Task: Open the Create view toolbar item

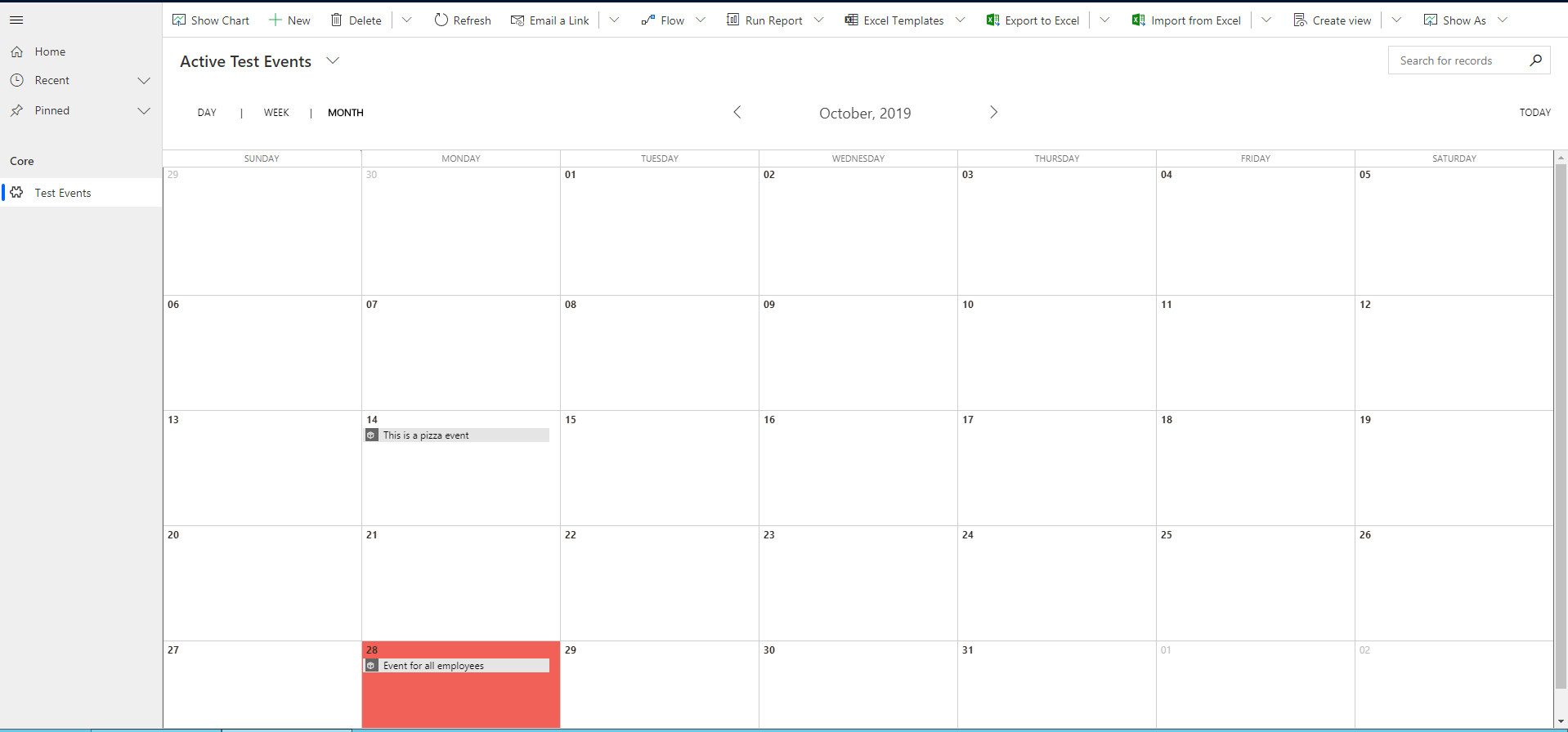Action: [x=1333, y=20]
...
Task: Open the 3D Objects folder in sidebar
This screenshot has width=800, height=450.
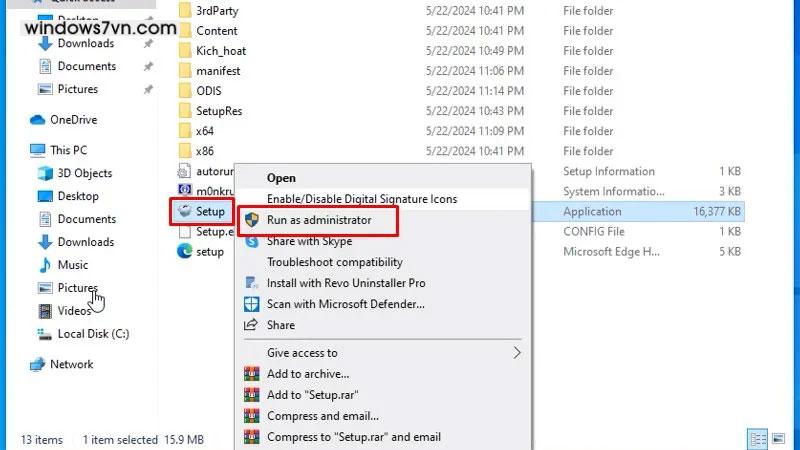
--
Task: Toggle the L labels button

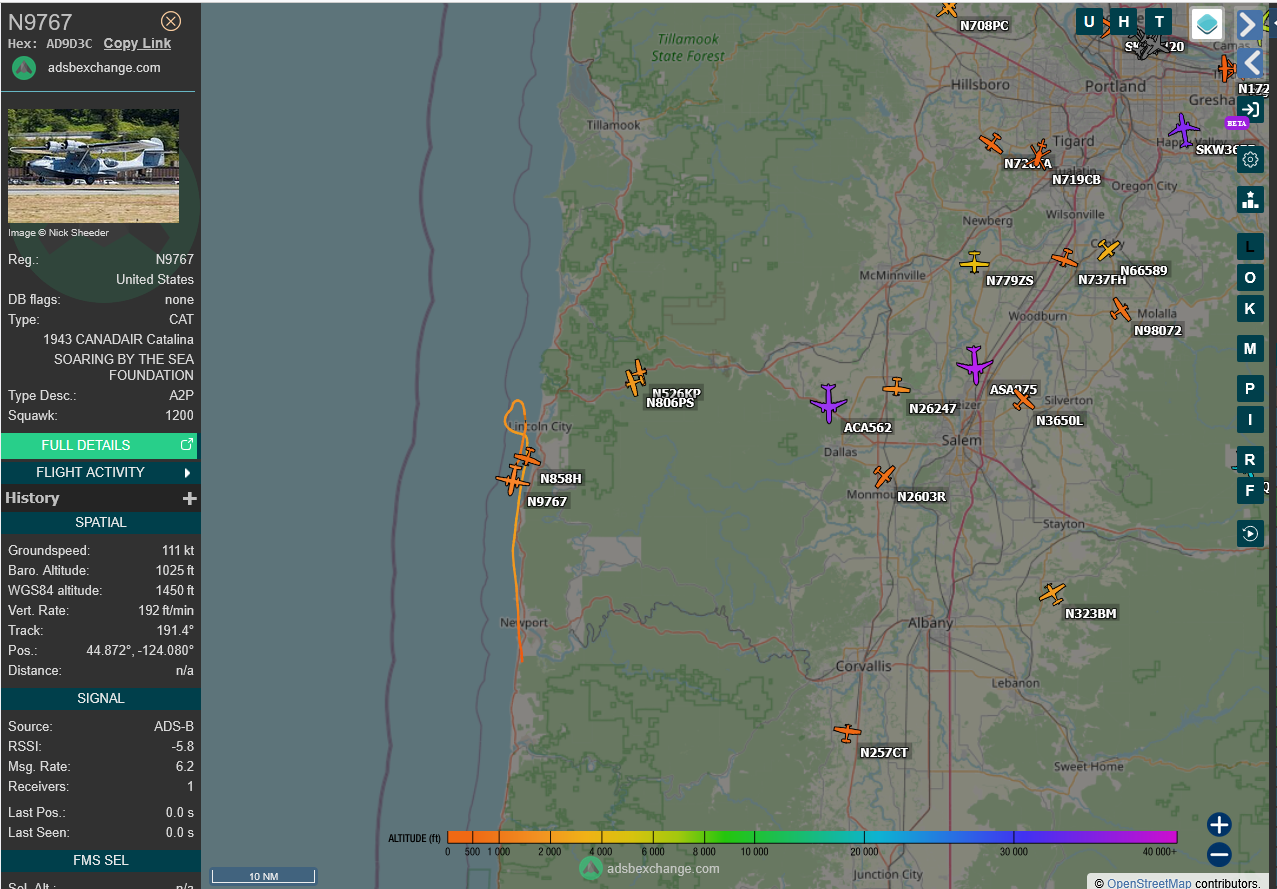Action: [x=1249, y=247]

• **Instructions for the task**:
Write down, word for word, the lines above from the one containing "Task: Open the 3D Objects folder in sidebar" through the one containing "This screenshot has width=800, height=450.", both ends included.

• **Result of the task**:
Task: Open the 3D Objects folder in sidebar
This screenshot has width=800, height=450.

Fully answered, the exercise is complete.